_REQUIRED TASK_. Render the material below as a Markdown table with the columns Row and Line, starting with the line that contains "The image size" and going on through the line that contains "This screenshot has width=715, height=403.". Number each line in order under Row and leave out blank lines.

_DATA FOR THIS EXERCISE_.

— Begin —

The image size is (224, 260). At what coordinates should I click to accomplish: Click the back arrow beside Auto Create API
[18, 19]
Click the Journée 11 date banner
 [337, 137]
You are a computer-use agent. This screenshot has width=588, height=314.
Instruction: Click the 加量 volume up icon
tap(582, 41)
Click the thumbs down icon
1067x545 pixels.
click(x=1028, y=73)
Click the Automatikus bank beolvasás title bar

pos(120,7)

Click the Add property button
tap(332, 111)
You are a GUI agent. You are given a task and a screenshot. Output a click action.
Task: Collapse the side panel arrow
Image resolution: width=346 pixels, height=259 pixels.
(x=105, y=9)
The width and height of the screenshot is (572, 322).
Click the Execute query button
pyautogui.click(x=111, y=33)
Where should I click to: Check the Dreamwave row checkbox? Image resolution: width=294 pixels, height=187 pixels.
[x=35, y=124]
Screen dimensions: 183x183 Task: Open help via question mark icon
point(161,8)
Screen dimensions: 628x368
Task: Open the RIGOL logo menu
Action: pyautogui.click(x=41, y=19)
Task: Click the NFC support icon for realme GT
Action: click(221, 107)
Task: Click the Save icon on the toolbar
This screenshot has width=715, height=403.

— End —
— Begin —

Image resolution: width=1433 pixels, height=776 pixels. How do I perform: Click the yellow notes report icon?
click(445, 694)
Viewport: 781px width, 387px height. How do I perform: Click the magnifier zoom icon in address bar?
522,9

— End —
— Begin —

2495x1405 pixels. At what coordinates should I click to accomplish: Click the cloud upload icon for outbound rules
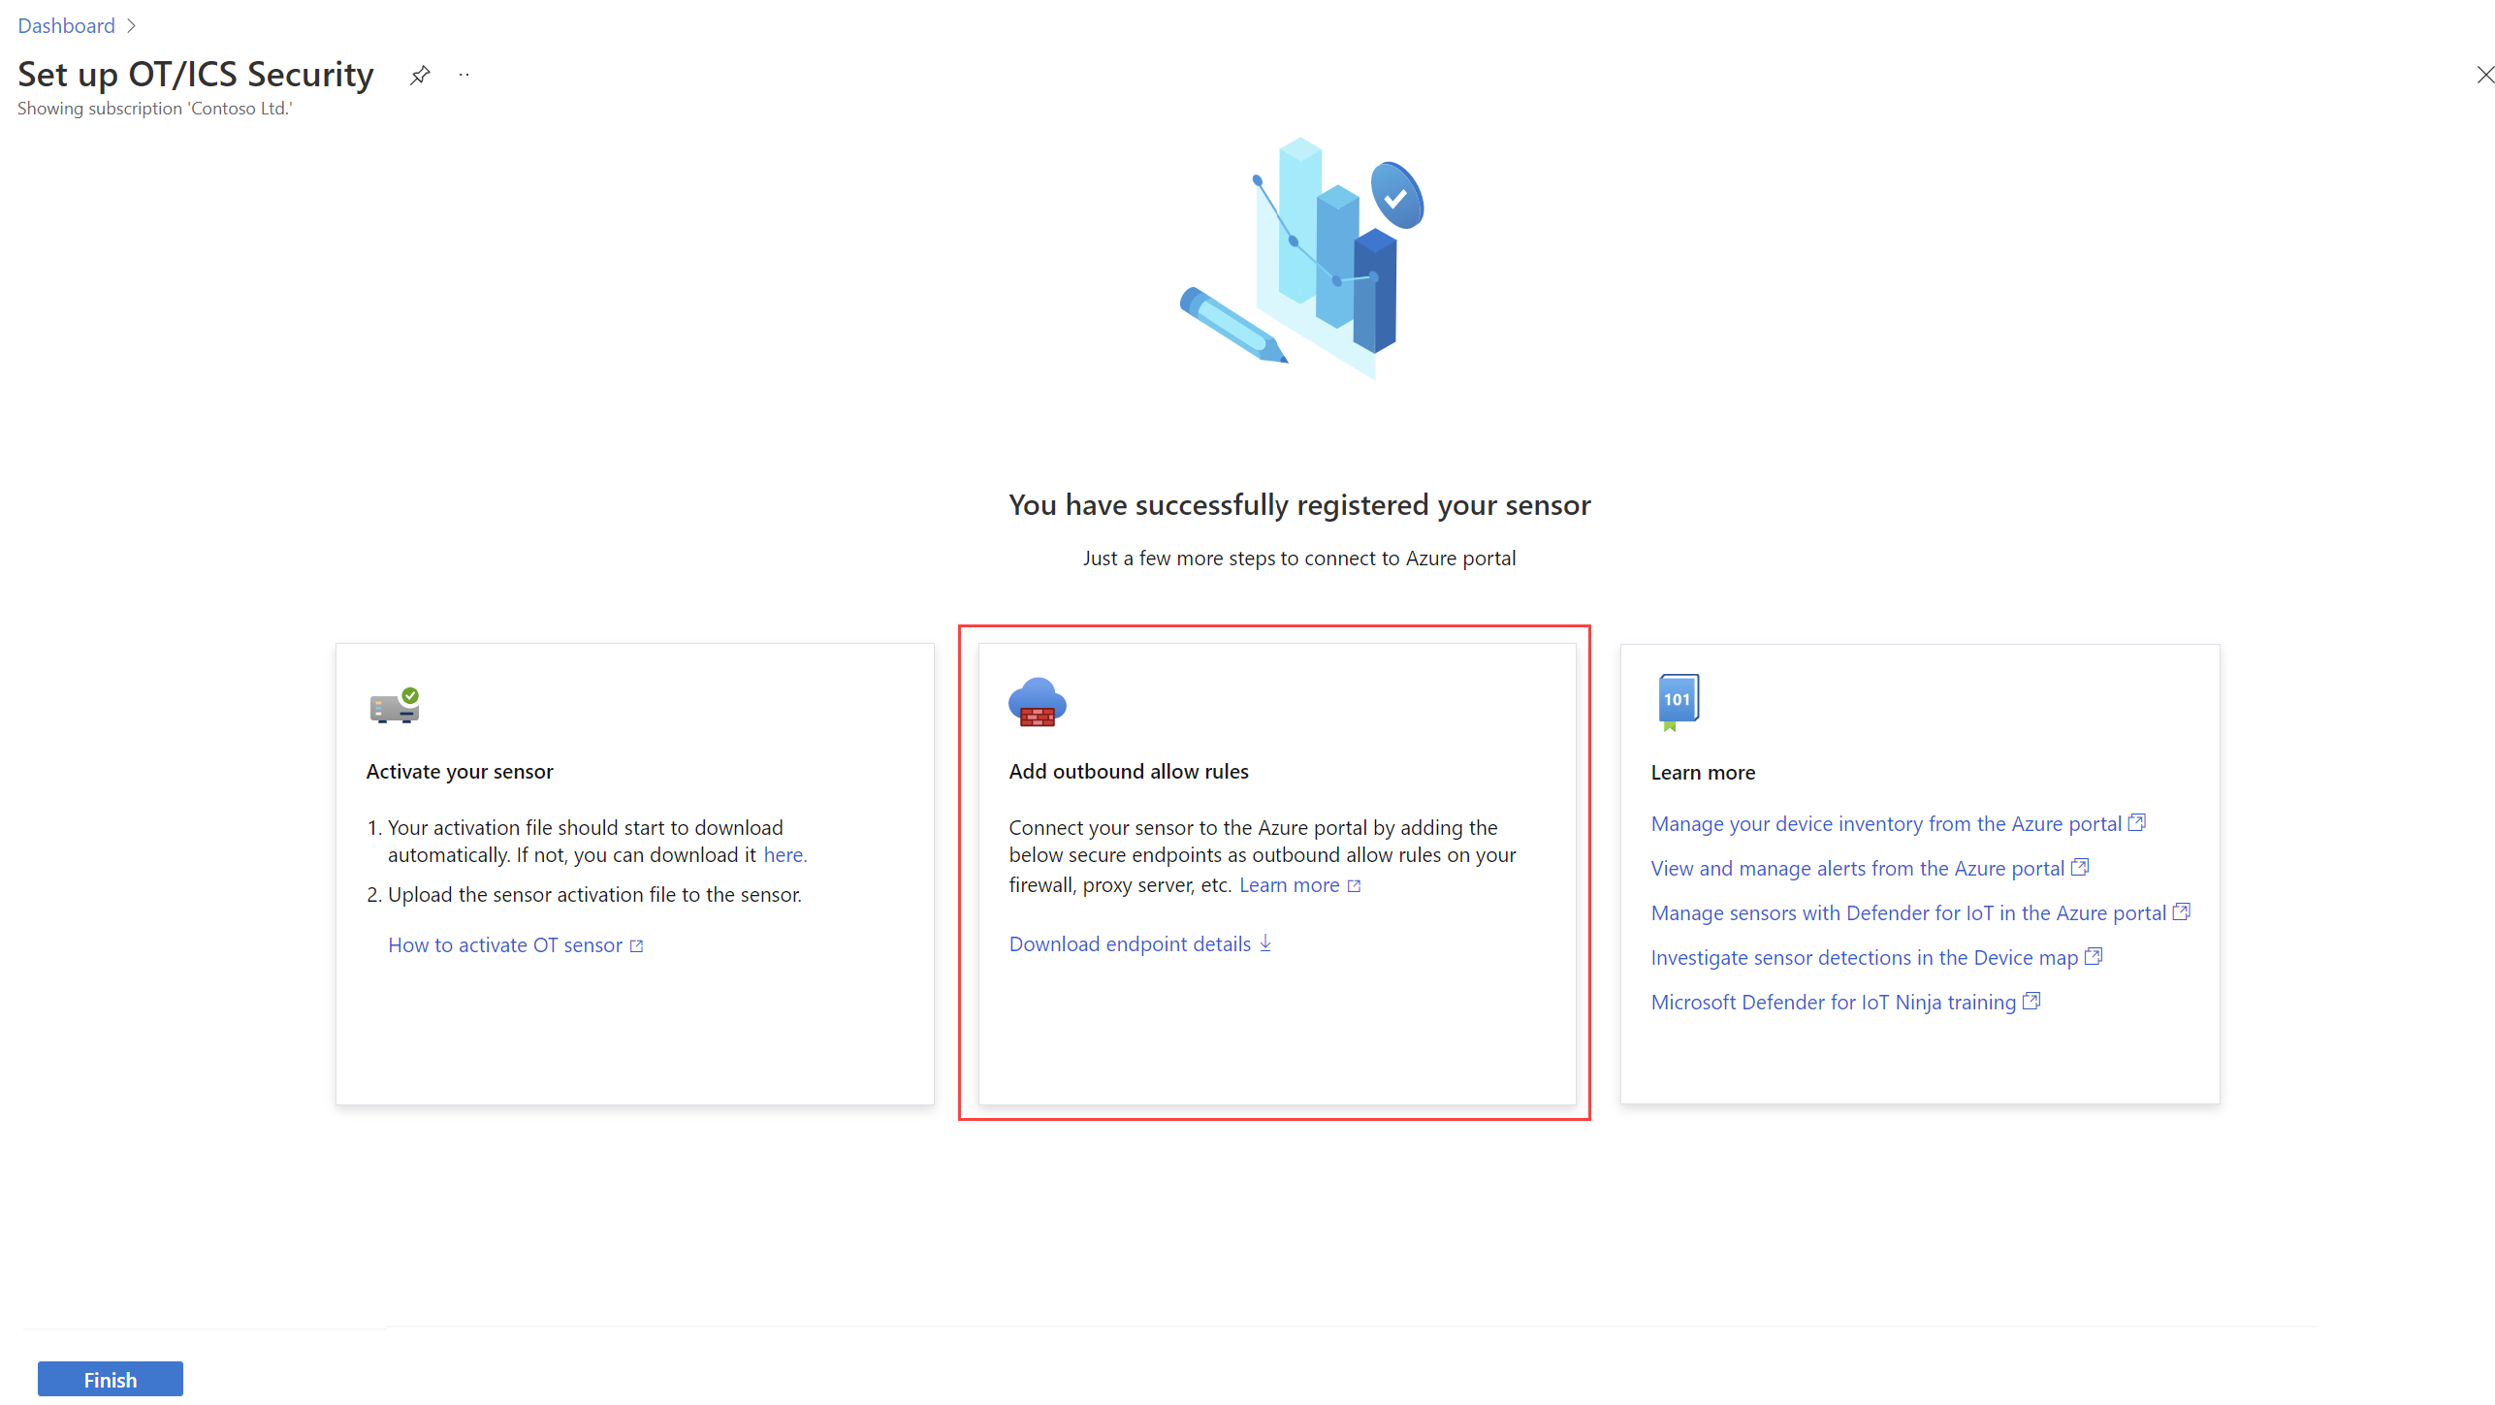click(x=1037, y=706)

— End —

_ANSWER TO THIS PROBLEM_.
| Row | Line |
|---|---|
| 1 | The image size is (224, 260). At what coordinates should I click to accomplish: Click the back arrow beside Auto Create API |
| 2 | [18, 19] |
| 3 | Click the Journée 11 date banner |
| 4 |  [337, 137] |
| 5 | You are a computer-use agent. This screenshot has width=588, height=314. |
| 6 | Instruction: Click the 加量 volume up icon |
| 7 | tap(582, 41) |
| 8 | Click the thumbs down icon |
| 9 | 1067x545 pixels. |
| 10 | click(x=1028, y=73) |
| 11 | Click the Automatikus bank beolvasás title bar |
| 12 | pos(120,7) |
| 13 | Click the Add property button |
| 14 | tap(332, 111) |
| 15 | You are a GUI agent. You are given a task and a screenshot. Output a click action. |
| 16 | Task: Collapse the side panel arrow |
| 17 | Image resolution: width=346 pixels, height=259 pixels. |
| 18 | (x=105, y=9) |
| 19 | The width and height of the screenshot is (572, 322). |
| 20 | Click the Execute query button |
| 21 | pyautogui.click(x=111, y=33) |
| 22 | Where should I click to: Check the Dreamwave row checkbox? Image resolution: width=294 pixels, height=187 pixels. |
| 23 | [x=35, y=124] |
| 24 | Screen dimensions: 183x183 Task: Open help via question mark icon |
| 25 | point(161,8) |
| 26 | Screen dimensions: 628x368 |
| 27 | Task: Open the RIGOL logo menu |
| 28 | Action: pyautogui.click(x=41, y=19) |
| 29 | Task: Click the NFC support icon for realme GT |
| 30 | Action: click(221, 107) |
| 31 | Task: Click the Save icon on the toolbar |
| 32 | This screenshot has width=715, height=403. |